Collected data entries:
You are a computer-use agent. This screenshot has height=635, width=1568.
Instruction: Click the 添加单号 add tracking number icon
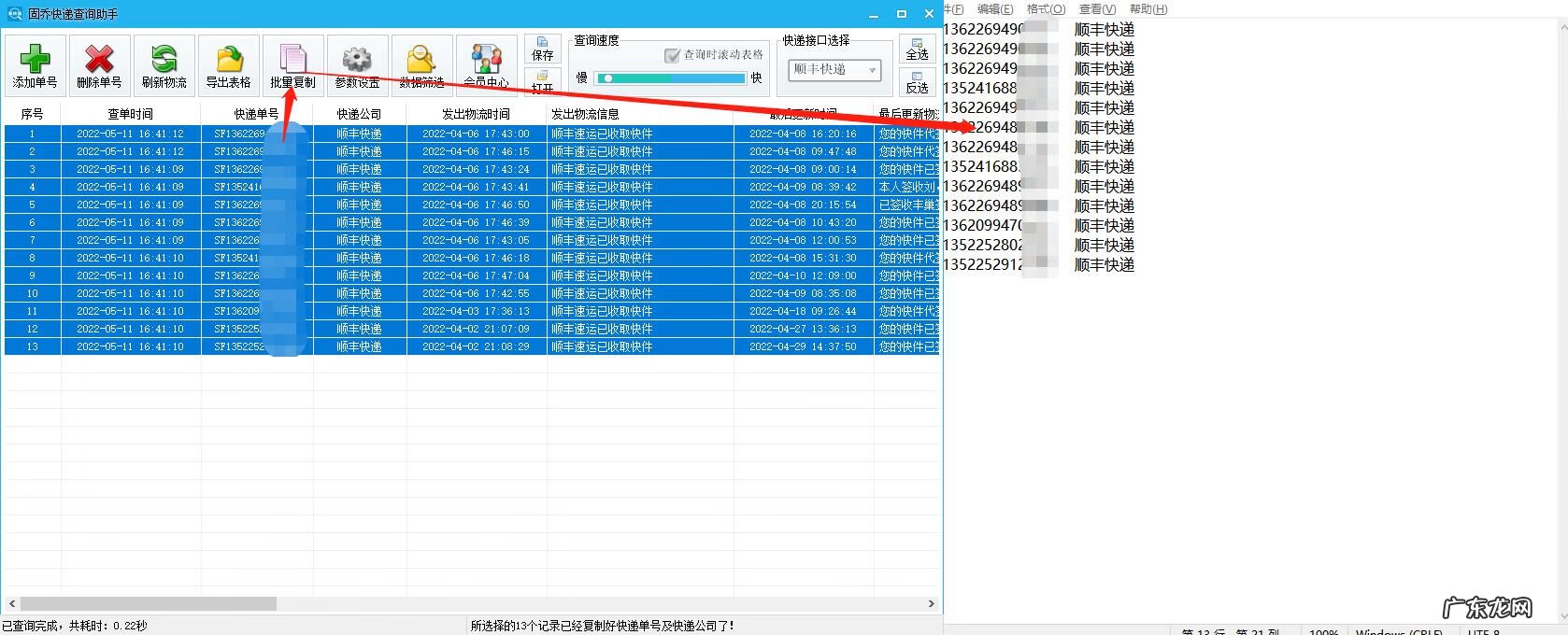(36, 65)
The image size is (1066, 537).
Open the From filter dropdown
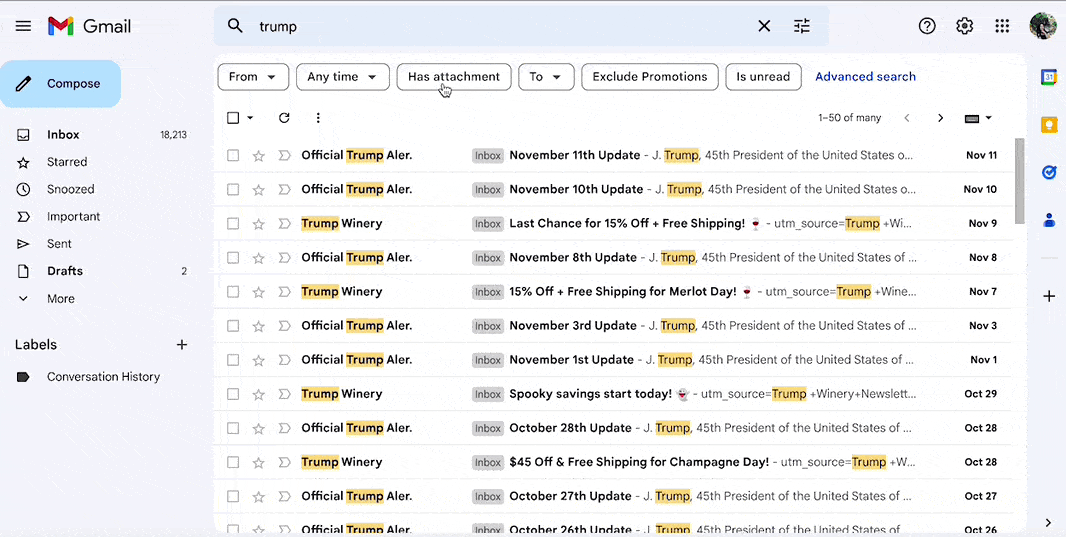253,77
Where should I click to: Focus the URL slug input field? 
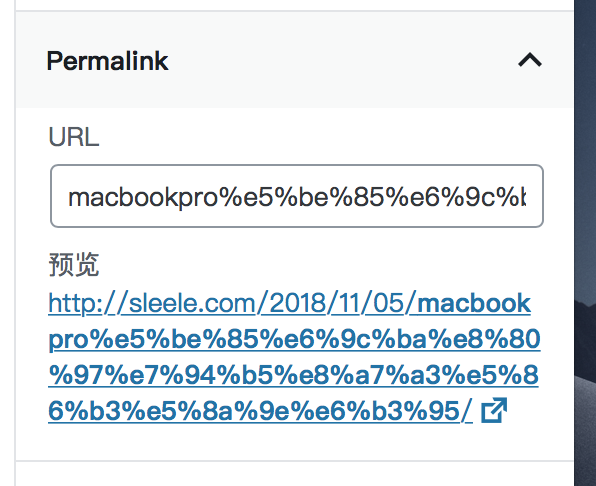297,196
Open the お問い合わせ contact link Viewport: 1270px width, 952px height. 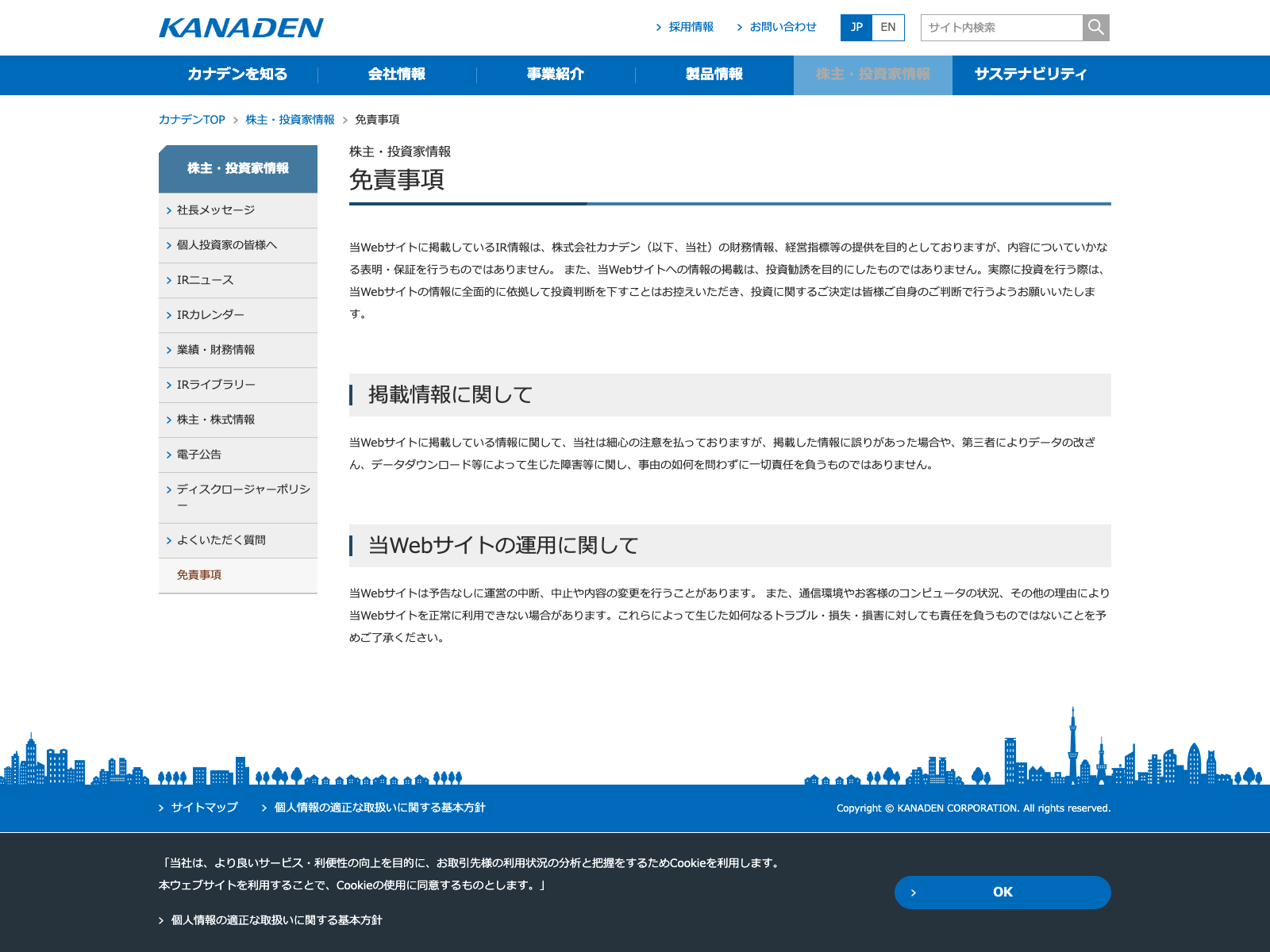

• PROMPT: Could you output the full set of entries exactly, skipping every picture?

• WRITTEN ANSWER:
You are a computer-use agent. This screenshot has height=635, width=1568.
Instruction: Click the 添加单号 add tracking number icon
(36, 65)
The image size is (1066, 537).
Open the From filter dropdown
253,77
Where should I click to: Focus the URL slug input field? 
297,196
Open the お問い合わせ contact link Viewport: 1270px width, 952px height. 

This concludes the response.